In Episode 11, we finally enter the explanation of PopoDAC Core’2 — the TDR Phase (Telemetry Downlink Receiver, formerly “UAC Phase”).


At this point…

Have you started feeling a bit more interested in PopoDAC?


(…What? Not at all? That hurts… 😅)



TDR Phase Overview

The TDR Phase (Telemetry Downlink Receiver) is responsible for receiving audio data from the USB-UAC Output Endpoint and injecting it into the MASTER RING.


Its activation origin is the AUDIO SOF ISR.


Module Structure

The TDR Phase consists of only one module:

Module 5 — Data Telemetry Receiver

A simple, single-purpose module.


tud_audio_rx_done_isr

The internal logic is also simple:

relentlessly push received data into the MASTER RING.

bool IRAM_ATTR tud_audio_rx_done_isr(uint8_t rhport, uint16_t n_bytes_received, uint8_t func_id, uint8_t ep_out, uint8_t cur_alt_setting)

{

    size_t got = 0;


    // Safety for unexpected 0-byte packets (should not happen under SOF rules)

    if (n_bytes_received > 0) {

        got = tud_audio_n_read(0, g_pcm_buf, n_bytes_received>(g_ddc.uac_quality.frame_size<<UAC_BUFFER_STROKESIZE)?(g_ddc.uac_quality.frame_size<<UAC_BUFFER_STROKESIZE):n_bytes_received);

        if (got > 0) {

            // Do not write empty packets into the ring buffer

            rb_write(&g_audio_ring, g_pcm_buf, got);

        }

    }


    g_ddc.ddc_rx_size = got;


#if DDC_LOG == 1

    static usb_packet_log_t uac_log;

    uac_log.nsamples = got;

    uac_log.ring_level = rb_available(&g_audio_ring);

    usb_packet_log_write(&uac_log);

#endif

    return true;

}


The job here is singular:

focus entirely on receiving data.


No complex calculations.

No floating‑point operations.

No conditional branching based on UAC behavior.

No negotiation with the USB host.


Just receive.

Why?

Because this runs inside the AUDIO SOF ISR.


“But there’s an IF statement in there!”

Yes, there is.


Once we fully confirm behavior, even that can be removed.

(…Though it’s scary to remove safety checks 😣)

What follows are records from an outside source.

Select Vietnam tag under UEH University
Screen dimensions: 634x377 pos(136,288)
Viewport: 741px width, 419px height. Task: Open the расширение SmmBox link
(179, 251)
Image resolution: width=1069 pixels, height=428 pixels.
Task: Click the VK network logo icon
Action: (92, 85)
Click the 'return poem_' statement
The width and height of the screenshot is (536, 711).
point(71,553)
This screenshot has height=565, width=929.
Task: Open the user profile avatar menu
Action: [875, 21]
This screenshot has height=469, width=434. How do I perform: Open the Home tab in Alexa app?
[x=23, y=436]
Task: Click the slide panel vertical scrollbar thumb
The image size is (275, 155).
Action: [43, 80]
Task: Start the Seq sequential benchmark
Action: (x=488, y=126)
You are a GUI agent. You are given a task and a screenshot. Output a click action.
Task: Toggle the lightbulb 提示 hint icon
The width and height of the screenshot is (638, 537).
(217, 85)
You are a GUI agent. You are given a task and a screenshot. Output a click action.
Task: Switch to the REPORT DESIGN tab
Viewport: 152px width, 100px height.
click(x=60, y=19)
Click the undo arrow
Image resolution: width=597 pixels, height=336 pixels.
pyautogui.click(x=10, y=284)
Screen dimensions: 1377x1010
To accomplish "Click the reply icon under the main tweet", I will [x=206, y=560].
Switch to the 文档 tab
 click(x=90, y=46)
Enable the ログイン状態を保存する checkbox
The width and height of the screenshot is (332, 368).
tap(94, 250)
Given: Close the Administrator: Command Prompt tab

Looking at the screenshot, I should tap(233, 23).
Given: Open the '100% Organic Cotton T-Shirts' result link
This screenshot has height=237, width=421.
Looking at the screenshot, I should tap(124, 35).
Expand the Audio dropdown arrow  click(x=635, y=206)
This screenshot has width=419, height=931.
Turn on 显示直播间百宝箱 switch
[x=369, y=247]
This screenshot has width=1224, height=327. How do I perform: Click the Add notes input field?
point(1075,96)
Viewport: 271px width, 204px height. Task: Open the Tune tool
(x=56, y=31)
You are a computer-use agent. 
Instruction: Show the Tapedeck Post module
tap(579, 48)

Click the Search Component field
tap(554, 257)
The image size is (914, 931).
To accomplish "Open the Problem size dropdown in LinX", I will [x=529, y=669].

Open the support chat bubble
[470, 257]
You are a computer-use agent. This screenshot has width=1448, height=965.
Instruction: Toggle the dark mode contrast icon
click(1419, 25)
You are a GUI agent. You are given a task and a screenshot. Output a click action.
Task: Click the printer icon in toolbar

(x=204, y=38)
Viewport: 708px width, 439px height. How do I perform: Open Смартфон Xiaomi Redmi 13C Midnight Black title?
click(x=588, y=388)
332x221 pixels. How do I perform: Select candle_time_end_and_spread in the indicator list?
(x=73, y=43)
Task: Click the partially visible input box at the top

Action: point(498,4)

As explained earlier, within SOF-synchronized operation, the USB specification guarantees that packets are always sent with the correct size.


Therefore:

  • unnecessary branching should be removed
  • fewer branches → more stable ISR execution time
  • more stable ISR time → higher “time purity”

And of course:

LOCK or WAIT inside this ISR is absolutely forbidden.


Why PopoDAC avoids FreeRTOS Queue, RingBuffer with locks, etc.

Anything that uses internal locks risks synchronization delays.

Even a rare WAIT would contaminate the time axis.


To avoid this entirely, PopoDAC uses:

  • MASTER RING
  • specifically its Lock-Free Ring Buffer for RX-side ingestion

This ensures that the TDR Phase never blocks.


“Should we use tud_audio_n_available?”

You may have seen examples where tud_audio_n_available() is used inside a loop to check incoming data.

You might wonder:

“When should I use this?”


In PopoDAC:

We never use it.

Anyone who has used it in embedded systems already knows:

  • It is only meaningful when operating asynchronously with respect to AUDIO SOF ISR.

But PopoDAC performs all reception synchronously inside the SOF ISR.


Therefore:

  • No need to check USB-DMA water levels
  • No need to poll availability
  • No need for asynchronous logic

If the USB driver is calling AUDIO SOF ISR, it is already telling us:

“Data has arrived. Process it immediately.”


So PopoDAC’s correct behavior is:

When data arrives, process it right now.

(…No hesitation 😅)


ESP32‑S3 USB‑DMA Landmine

As a small aside—

Even in PopoDAC, the USB side is not using DMA transfers.

It is using FIFO.


“Wait, why in 2026 are we still doing that?”

Because… DMA goes berserk.


At the time of writing, with the current IDF version, enabling DMA in TinyUSB leads to serious issues.

This is no longer a software-level quirk; it behaves like an I/O‑level hazard.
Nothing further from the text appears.